115 A.D.3d 1310 983 N.Y.S.2d 380

In the Matter of Sierra Club et al., Respondents, v Village of Painted Post et al., Appellants, and Wellsboro and Corning Railroad, LLC, Respondent.

[983 NYS2d 380]

Appeal from a judgment (denominated order) of the Supreme Court, Steuben County (Kenneth R. Fisher, J.), entered April 8, 2013 in a proceeding pursuant to CPLR article 78. The judgment, insofar as appealed from, denied in part the motion of respondents Village of Painted Post, Painted Post Development, LLC, and SWEPI, LP to dismiss the petition and granted petitioners summary judgment on the first cause of action.

It is hereby ordered that the judgment insofar as appealed from is unanimously reversed on the law without costs, the motion of respondents-appellants is granted in its entirety and the petition is dismissed against them.

Memorandum: The Village of Painted Post (Village), Painted Post Development, LLC and SWEPI, LP (collectively, respondents) appeal from a judgment insofar as it denied that part of their motion pursuant to CPLR 3211 and 3212 with respect to the first cause of action and awarded petitioners summary judgment on that cause of action. Supreme Court otherwise granted respondents’ motion and dismissed the second and third causes *1311of action. In denying that part of respondents’ motion with respect to the first cause of action, the court concluded that petitioner John Marvin was the only petitioner who had standing to bring the proceeding and that the sole ground upon which he had standing was his “proximity and [his] complaint of train noise newly introduced into his neighborhood.” Based upon its determination that Marvin had standing, the court refused to dismiss the petition with respect to the remaining petitioners despite their lack of standing (see generally Saratoga County Chamber of Commerce v Pataki, 100 NY2d 801, 813 [2003], cert denied 540 US 1017 [2003]; Maraia v Orange Regional Med. Ctr., 63 AD3d 1113, 1115 [2009]). We agree with respondents that Marvin lacked standing, and we thus conclude that the court erred in refusing to dismiss the petition against them.

Entries —

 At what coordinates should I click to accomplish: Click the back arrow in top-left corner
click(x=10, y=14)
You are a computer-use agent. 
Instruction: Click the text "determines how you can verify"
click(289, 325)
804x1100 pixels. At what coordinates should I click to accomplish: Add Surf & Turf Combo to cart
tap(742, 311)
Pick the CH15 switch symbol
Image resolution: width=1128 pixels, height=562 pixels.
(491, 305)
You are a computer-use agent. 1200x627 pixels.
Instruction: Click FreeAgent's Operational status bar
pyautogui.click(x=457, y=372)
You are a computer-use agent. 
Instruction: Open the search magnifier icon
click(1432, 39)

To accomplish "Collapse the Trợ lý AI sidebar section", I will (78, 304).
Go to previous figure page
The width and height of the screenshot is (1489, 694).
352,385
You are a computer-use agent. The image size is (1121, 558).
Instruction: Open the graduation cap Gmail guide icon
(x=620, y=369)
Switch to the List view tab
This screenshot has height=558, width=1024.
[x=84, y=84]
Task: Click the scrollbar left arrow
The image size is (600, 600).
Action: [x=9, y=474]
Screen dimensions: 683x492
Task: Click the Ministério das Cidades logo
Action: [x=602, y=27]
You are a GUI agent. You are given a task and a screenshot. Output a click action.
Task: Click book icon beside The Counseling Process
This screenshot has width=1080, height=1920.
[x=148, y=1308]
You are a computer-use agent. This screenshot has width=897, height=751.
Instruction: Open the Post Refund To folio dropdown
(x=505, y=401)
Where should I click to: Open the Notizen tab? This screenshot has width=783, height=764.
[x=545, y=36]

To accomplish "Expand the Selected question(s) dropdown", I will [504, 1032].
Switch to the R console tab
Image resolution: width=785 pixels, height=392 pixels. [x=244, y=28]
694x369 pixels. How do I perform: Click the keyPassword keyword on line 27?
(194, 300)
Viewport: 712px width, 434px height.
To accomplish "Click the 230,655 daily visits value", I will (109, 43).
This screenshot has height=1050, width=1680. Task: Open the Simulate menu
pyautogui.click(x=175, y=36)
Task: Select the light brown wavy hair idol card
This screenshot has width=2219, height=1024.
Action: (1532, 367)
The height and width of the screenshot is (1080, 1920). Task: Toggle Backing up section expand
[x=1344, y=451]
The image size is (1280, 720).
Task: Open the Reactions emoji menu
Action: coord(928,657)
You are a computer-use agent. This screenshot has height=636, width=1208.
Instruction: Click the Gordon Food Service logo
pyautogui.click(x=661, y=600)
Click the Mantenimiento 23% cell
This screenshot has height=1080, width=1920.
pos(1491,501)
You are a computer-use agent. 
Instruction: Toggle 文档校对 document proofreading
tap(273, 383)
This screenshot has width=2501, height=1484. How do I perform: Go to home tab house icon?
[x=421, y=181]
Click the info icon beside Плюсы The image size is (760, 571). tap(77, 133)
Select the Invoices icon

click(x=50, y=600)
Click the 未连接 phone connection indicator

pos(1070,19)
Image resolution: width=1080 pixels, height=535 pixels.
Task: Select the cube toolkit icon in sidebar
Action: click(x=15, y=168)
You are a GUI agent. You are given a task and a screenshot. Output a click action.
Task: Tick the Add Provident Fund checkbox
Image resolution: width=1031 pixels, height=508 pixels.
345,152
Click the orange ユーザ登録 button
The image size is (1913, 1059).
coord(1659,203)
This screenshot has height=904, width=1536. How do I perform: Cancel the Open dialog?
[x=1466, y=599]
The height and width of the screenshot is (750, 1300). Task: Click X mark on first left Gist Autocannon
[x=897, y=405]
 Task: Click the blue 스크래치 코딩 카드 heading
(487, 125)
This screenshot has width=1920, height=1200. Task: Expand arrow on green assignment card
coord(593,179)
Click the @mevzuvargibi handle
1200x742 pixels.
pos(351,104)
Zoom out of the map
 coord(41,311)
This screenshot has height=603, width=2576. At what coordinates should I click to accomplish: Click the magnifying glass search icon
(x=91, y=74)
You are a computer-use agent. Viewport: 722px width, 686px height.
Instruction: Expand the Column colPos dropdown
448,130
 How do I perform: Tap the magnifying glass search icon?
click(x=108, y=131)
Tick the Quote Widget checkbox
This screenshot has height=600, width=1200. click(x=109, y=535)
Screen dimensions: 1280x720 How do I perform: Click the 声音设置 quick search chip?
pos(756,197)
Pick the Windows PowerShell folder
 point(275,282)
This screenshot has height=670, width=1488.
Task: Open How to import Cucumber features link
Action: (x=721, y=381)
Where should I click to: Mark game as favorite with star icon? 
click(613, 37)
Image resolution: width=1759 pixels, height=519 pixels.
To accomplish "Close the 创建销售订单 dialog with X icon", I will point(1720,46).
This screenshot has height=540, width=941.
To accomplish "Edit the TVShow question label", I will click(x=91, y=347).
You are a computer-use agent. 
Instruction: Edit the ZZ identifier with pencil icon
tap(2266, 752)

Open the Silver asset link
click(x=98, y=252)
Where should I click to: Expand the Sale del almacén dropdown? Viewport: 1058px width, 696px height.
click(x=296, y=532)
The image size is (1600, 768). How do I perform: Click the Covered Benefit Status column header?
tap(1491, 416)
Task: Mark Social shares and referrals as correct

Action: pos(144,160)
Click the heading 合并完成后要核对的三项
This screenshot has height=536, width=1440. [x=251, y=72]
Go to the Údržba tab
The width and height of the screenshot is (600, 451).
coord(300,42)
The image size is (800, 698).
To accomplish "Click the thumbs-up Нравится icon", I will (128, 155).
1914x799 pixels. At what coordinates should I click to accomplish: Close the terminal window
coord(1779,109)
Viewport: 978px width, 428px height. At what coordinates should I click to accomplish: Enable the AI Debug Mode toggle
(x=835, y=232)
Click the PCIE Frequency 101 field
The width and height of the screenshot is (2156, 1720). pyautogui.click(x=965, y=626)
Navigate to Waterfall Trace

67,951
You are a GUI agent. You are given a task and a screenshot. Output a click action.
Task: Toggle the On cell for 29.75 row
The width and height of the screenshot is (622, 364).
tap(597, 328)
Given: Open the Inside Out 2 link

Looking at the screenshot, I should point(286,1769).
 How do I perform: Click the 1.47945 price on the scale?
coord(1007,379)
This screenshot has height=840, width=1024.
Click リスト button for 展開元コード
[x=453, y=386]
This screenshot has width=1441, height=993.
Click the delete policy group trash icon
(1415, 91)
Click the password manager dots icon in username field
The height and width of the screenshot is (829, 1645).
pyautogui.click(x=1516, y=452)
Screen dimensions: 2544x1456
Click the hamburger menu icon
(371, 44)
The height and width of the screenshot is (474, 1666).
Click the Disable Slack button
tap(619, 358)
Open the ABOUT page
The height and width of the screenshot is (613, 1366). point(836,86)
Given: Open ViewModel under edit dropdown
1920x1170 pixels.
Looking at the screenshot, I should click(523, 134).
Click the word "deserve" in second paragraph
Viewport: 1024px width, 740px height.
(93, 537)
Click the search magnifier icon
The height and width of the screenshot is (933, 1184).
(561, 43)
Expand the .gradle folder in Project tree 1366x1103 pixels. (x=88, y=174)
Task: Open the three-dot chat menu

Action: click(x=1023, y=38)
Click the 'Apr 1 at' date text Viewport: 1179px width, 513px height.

Jobs —
1 – In the court decision, which petitioner did the lower court find to be the only one with standing?
2 – List every party that the court decision names as the respondents who brought the appeal.
3 – Write the next part of the court decision, starting after its last sentence.
The data above comes from a separate source.

Responses to the tasks —
1 – John Marvin

2 – Village of Painted Post, Painted Post Development, LLC, SWEPI, LP

3 –
There is no dispute that “[c]ourts surely do provide a forum for airing issues of vital public concern, but so do public hearings and publicly elected legislatures, both of which have functioned here. By contrast to those forums, a litigant must establish its standing in order to seek judicial review” (Society of Plastics Indus. v County of Suffolk, 77 NY2d 761, 769 [1991]). “With the growth of litigation to enforce public values, such as protection of the environment, the subject of standing has become a troublesome one for the courts” (id. at 771). “ ‘[I]njury in fact’ has become the touchstone” for standing (id. at 772), because “[t]he existence of an injury in fact — an actual legal stake in the matter being adjudicated — ensures that the party seeking review has some concrete interest in prosecuting the action” (id.).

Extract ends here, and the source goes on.